Mental Health & The Holidays - Creating The Most Wonderful Day
Is December really “the most wonderful time of the year?” Some of us think it is. Perhaps it’s because, whether consciously or not, we collectively design this time of the year around several fundamental, positive concepts the science of psychology has taught us over the last 60 years. Here are some of the thoughtful actions that can bring magic to our lives and those around us:
We practice Behavioral Activation. We read, watch movies, try a new recipe, or simply put; we plan and complete sets of rewarding activities. For many, this time of the year is also the time to complete those tasks or projects that were postponed all year round, maybe because there is awareness that as the New Year starts routines will get crowded again.
Cognitive Behavioral Therapy, or CBT, has taught us that our behaviors and feelings influence each other. When we are actively involved in doing things that bring enjoyment and meaning, like trying that new pie recipe to share with others, our mood improves. For those who struggle with depression, behavioral activation is a powerful tool where the individual learns to monitor daily activities and identify sets of goals and behaviors that ultimately bring motivation and energy through pleasure and mastery.
For many, the challenge with activating these behaviors is that we lack the motivation to start them. A pivotal point is experiencing motivation during the process of starting the new activity, not the other way around. Many can anecdotally relate to this— when a new desirable behavior, like exercising or eating healthier, is contemplated, the motivation is experienced once the first few steps are taken.
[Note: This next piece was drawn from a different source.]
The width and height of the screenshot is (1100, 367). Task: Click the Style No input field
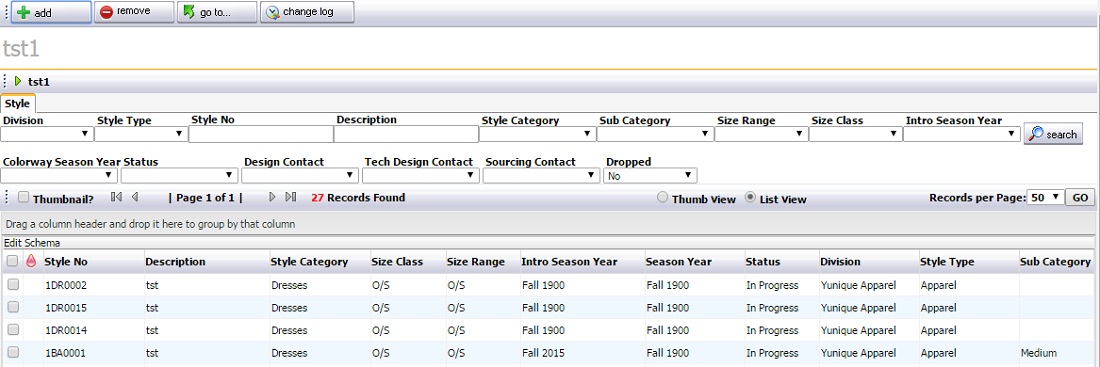[x=261, y=134]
We pause to recognize those things we Feel Grateful for and we Regulate Our Attention. We start the holiday season with our own version of a gratitude list and we carry those feel-good activities by listening to good music, taking a ride to see the neighborhood cheer or watch that movie that takes us back to treasured memories. Positive psychology has presented us with good evidence on how gratitude journals increase our focus on positive experiences and leads to improved well-being by reducing stress, increasing happiness and improving our self-esteem.
We Socialize. During this time, we are prone to reach out to our loved ones, re-connect with old friends and revitalize our relationships. We foster our social engagement as we meet with friends for dinner, attend church, or simply call someone or send a post card. There is enough evidence that demonstrates that interacting with others and working on building social connections are beneficial to both our physical and mental health.
We Treat Ourselves. Changes to our scenery with decoration, taking a warm bath, disconnecting from daily routine, or buying that special gift for ourselves feels good. As we start to wrap up a busy year, rewarding ourselves after achieving goals is worth celebrating. In fact, purposely remembering and rewarding our hard work can be a very powerful tool against negative self-talk, or any other thinking pattern that attempts to discredit our good work. It also sets us up for a good new year as we remind ourselves our successes and feel optimistic when we outline new goals to achieve.
We practice Altruism. Research shows that people generally feel better when they help others. That random, yet purposeful, act of kindness we look forward to, giving, has powerful effects! So, no matter how rough our year was, through our acts of kindness we are intrinsically reminded that the sacrifices we chose to endure were for the greater good of our families, our friends, our community, our country, our world. When we practice effective altruism, we are choosing to be kind, accepting, tolerant and ultimately, we are creating a Wonderful Day.
May this holiday season ease our way to continue fostering and designing routines that leads us to a pleasant, good and meaningful life all year round.